(Stored items)
[Start of section]

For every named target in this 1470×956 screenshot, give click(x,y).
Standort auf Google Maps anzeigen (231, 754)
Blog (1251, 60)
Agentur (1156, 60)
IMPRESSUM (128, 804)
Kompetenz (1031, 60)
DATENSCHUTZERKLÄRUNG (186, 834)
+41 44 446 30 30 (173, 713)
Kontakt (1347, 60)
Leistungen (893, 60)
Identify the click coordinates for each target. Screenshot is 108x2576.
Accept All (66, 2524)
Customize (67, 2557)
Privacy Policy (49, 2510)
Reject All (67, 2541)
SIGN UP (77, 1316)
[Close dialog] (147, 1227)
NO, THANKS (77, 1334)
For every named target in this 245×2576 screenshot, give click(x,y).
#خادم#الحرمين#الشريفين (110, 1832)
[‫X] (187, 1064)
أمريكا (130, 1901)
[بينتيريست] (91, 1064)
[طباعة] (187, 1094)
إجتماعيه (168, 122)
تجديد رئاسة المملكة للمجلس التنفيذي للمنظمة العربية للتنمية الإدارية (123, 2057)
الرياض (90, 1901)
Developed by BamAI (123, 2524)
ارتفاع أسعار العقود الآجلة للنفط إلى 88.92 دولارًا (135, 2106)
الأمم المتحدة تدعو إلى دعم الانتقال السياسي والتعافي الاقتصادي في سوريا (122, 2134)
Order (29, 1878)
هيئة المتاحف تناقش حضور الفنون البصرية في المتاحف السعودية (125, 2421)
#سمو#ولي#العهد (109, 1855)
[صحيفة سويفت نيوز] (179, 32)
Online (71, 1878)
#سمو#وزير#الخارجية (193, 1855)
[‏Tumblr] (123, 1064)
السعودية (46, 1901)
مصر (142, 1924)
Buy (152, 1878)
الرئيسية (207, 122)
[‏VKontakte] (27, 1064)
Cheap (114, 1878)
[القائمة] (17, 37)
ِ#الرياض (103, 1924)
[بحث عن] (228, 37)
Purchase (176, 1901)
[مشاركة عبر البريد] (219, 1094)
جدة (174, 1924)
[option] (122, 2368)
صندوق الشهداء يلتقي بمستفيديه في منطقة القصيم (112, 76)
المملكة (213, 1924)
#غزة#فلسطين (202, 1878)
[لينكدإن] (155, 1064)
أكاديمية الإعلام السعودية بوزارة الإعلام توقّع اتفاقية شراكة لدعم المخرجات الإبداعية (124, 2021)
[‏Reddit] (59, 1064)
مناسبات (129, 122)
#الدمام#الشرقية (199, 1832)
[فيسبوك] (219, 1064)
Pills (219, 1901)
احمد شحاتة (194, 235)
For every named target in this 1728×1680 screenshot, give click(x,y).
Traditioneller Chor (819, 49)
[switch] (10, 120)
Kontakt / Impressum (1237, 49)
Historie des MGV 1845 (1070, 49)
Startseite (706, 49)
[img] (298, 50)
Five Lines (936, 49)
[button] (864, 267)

[End of section]

EXERCISE PROMPT: Copy exactly, and only, the lines from the line that contains "[لينكدإن] (155, 1064)" through the end of the data above.

EXPECTED ANSWER:
[لينكدإن] (155, 1064)
أكاديمية الإعلام السعودية بوزارة الإعلام توقّع اتفاقية شراكة لدعم المخرجات الإبداعية (124, 2021)
[‏Reddit] (59, 1064)
مناسبات (129, 122)
#الدمام#الشرقية (199, 1832)
[فيسبوك] (219, 1064)
Pills (219, 1901)
احمد شحاتة (194, 235)
For every named target in this 1728×1680 screenshot, give click(x,y).
Traditioneller Chor (819, 49)
[switch] (10, 120)
Kontakt / Impressum (1237, 49)
Historie des MGV 1845 (1070, 49)
Startseite (706, 49)
[img] (298, 50)
Five Lines (936, 49)
[button] (864, 267)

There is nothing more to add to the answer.